Vol. 6, Issue 2, Part C (2024)

The development of two-dimensional (2D) semiconductors has opened new pathways for the miniaturization and performance enhancement of solid-state electronic devices. Owing to their unique thickness-dependent electronic properties and atomic-scale control, 2D materials such as Transition Metal Dichalcogenides (TMDs), black phosphorus, and hexagonal boron nitride have shown immense promise in replacing or augmenting traditional bulk semiconductors. This paper presents a comprehensive theoretical analysis of band structure engineering in 2D semiconductors with a focus on its implications for next-generation electronic and optoelectronic device design.
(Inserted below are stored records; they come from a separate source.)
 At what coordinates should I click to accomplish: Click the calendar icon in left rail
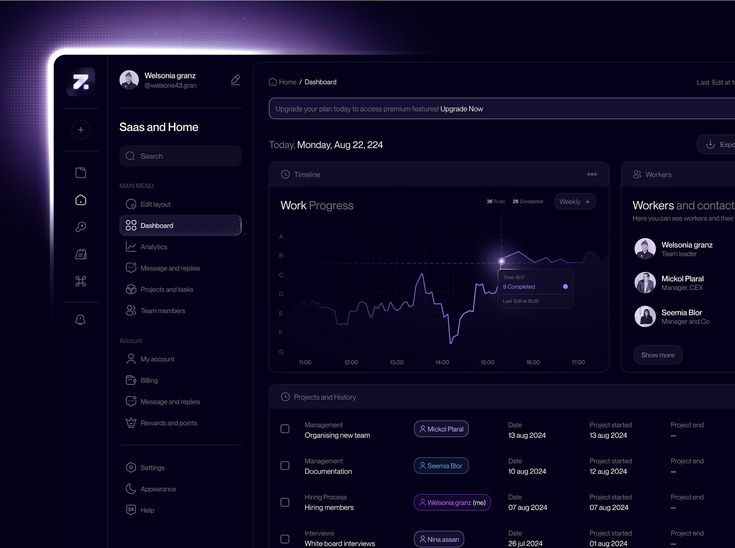pos(81,254)
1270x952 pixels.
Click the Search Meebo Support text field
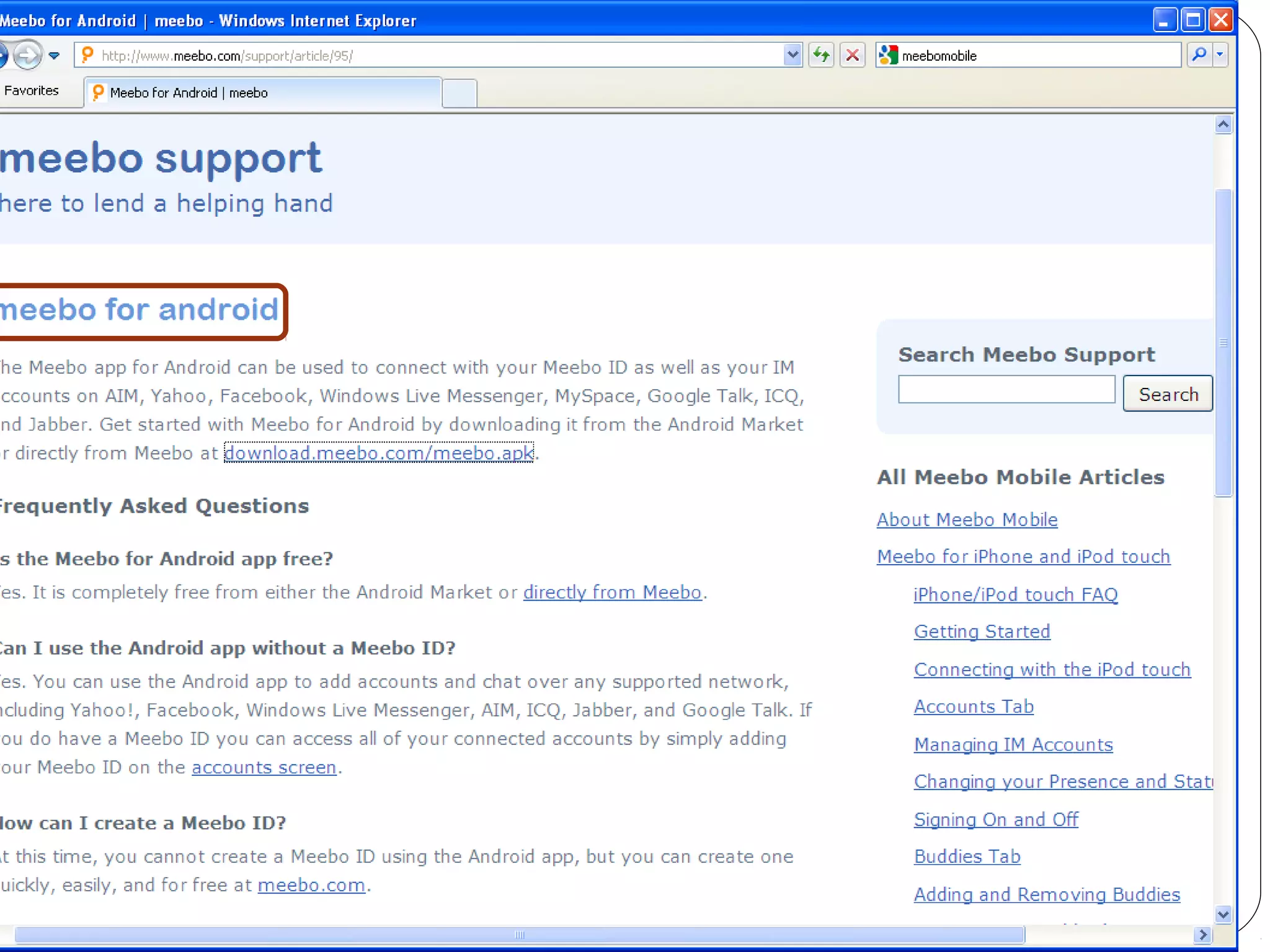click(1006, 390)
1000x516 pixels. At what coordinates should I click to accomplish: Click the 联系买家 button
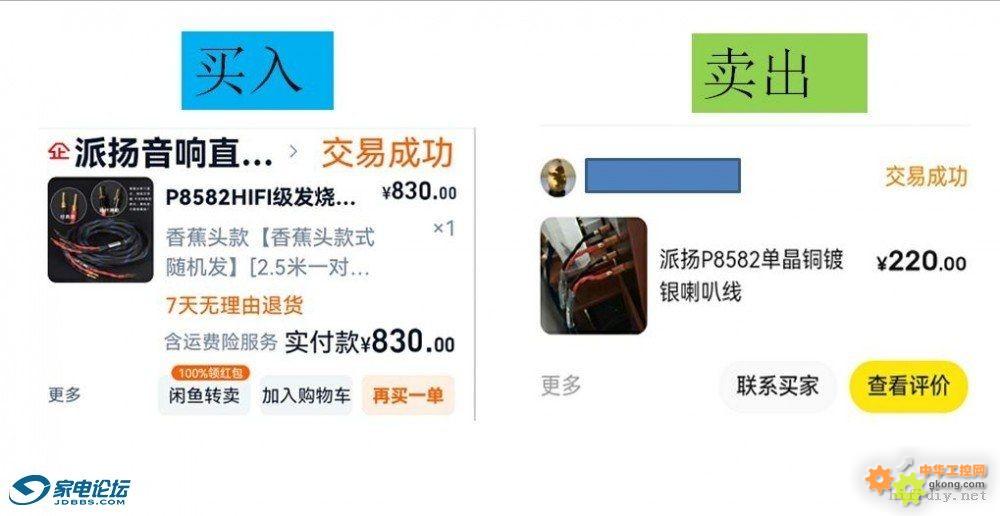tap(777, 386)
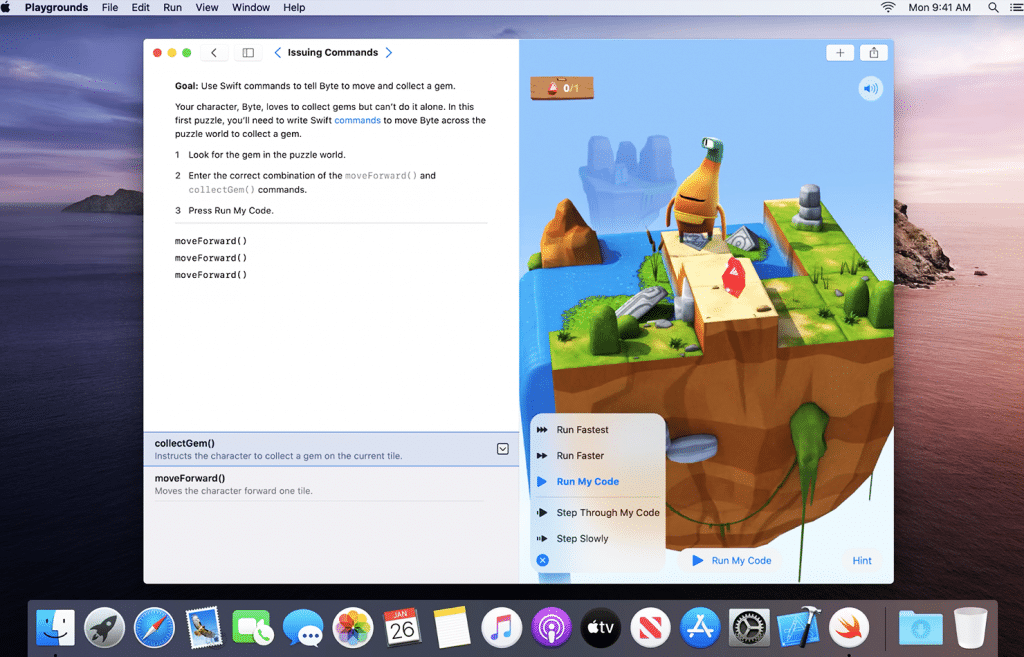Open the previous page chevron beside Issuing Commands

[x=278, y=52]
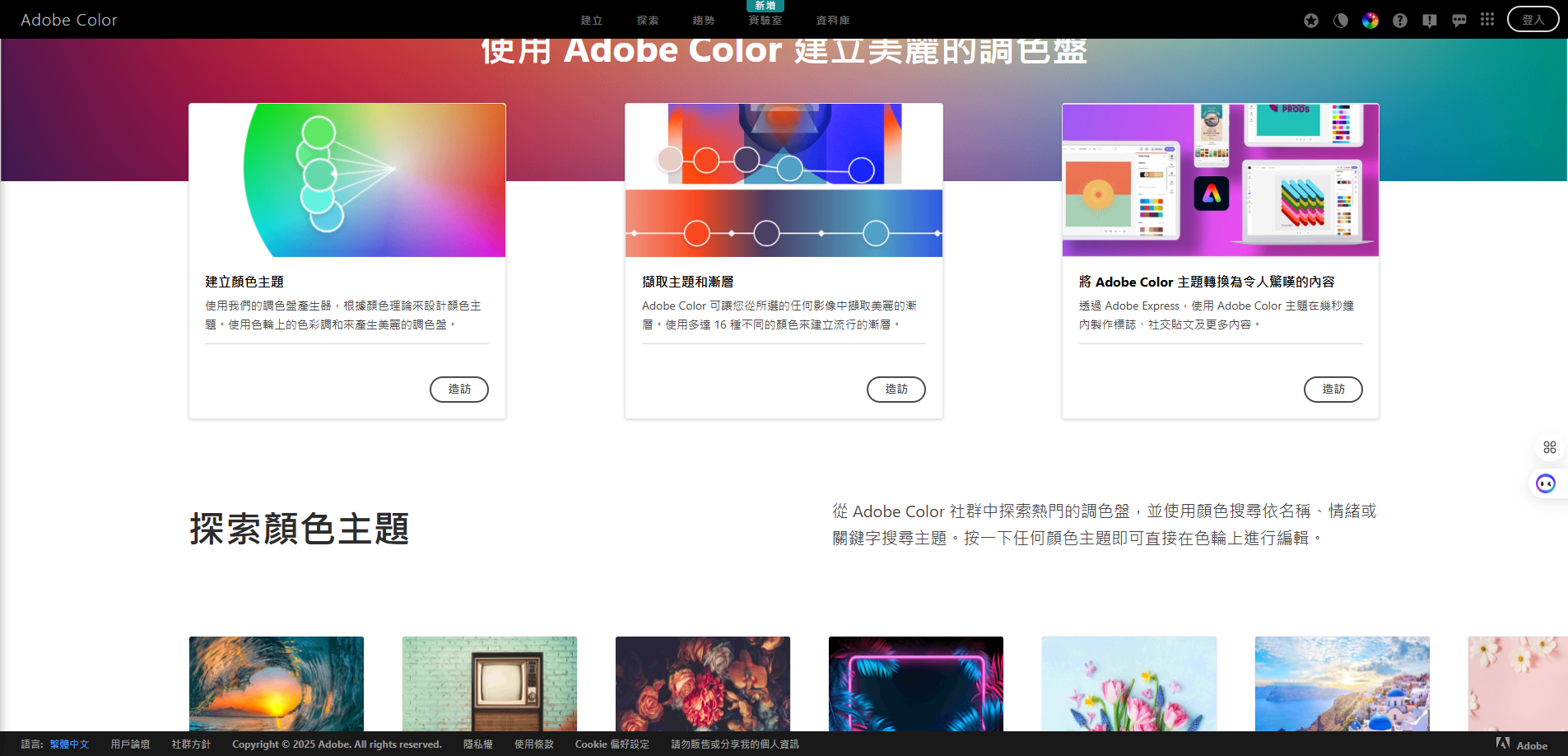The image size is (1568, 756).
Task: Open the Cookie 偏好設定 link
Action: tap(612, 744)
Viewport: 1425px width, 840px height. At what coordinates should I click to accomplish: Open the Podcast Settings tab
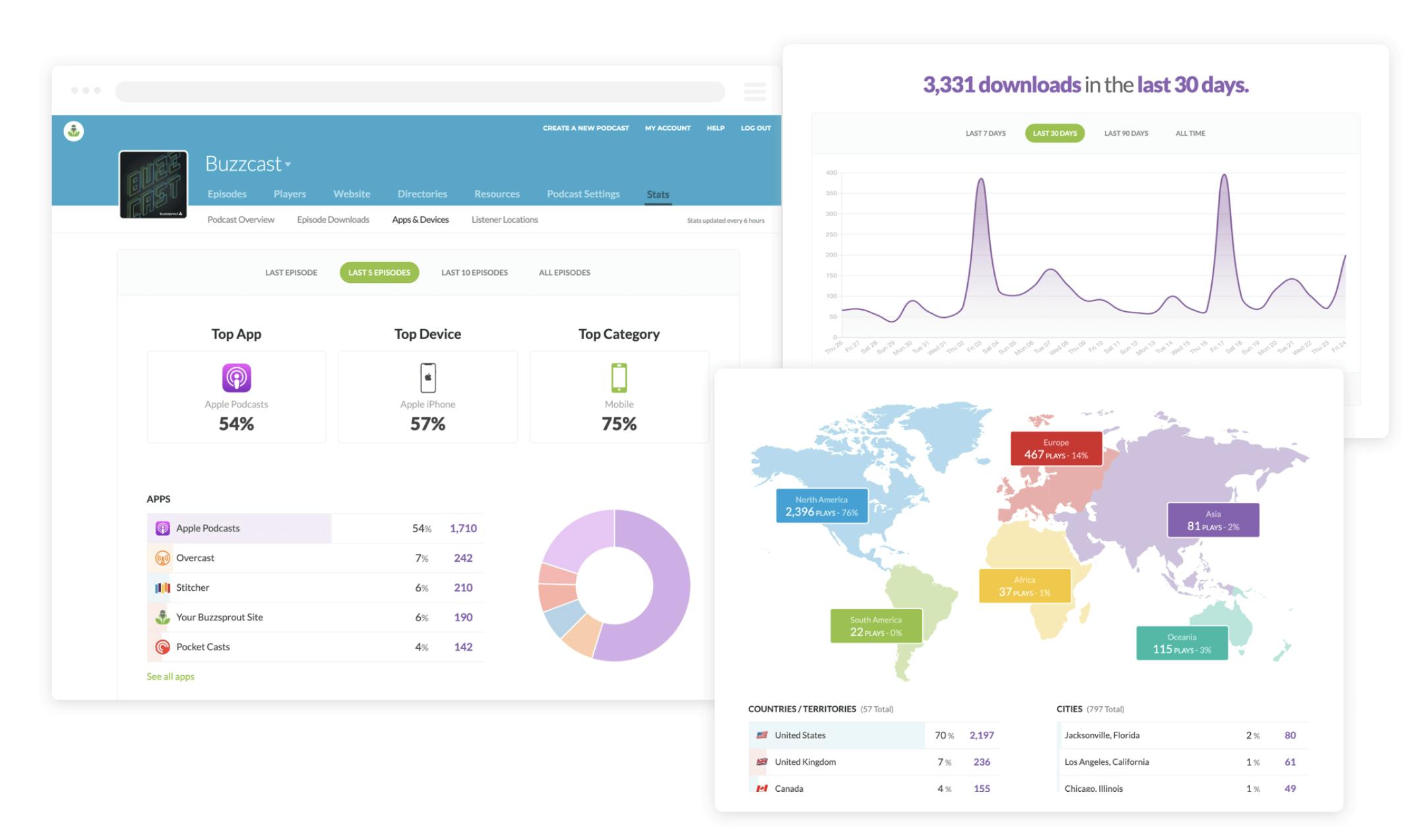tap(583, 194)
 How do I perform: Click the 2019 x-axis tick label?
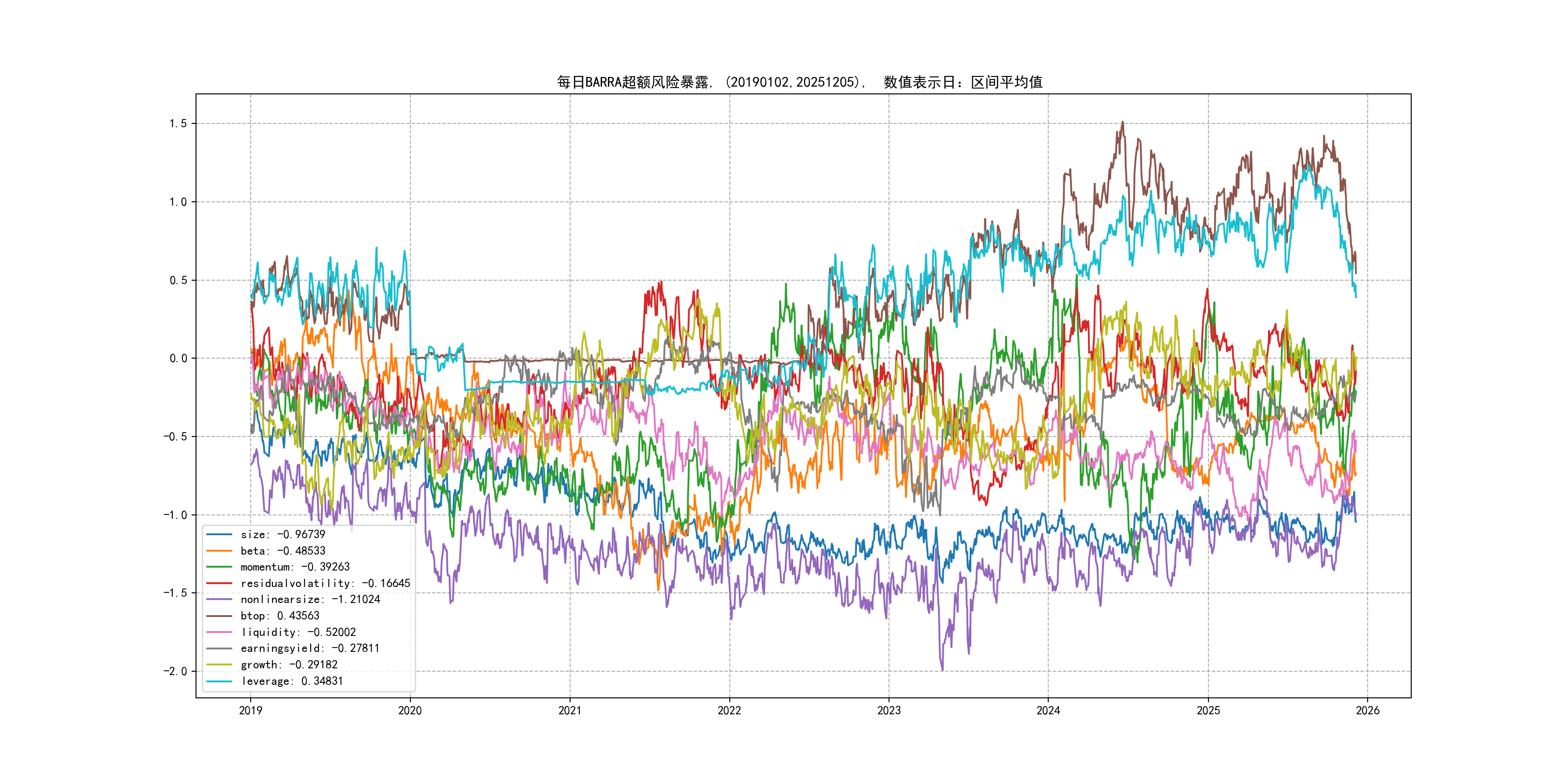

By employing density functional theory (DFT), tight-binding approximations, and effective mass theory, we investigate the tunability of band gaps, effective masses, and carrier mobility under various external influences, including strain, electric field, and chemical doping. Simulation results and analytical derivations reveal how band alignment, interlayer coupling, and symmetry breaking influence the electronic band structure. The findings underscore the potential of band structure engineering in enabling customized transport characteristics for low-power, high-performance transistors, photodetectors, and tunnel devices. Furthermore, the paper discusses practical considerations in realizing these engineered properties in fabricated devices, highlighting challenges such as substrate interactions, material quality, and thermal stability.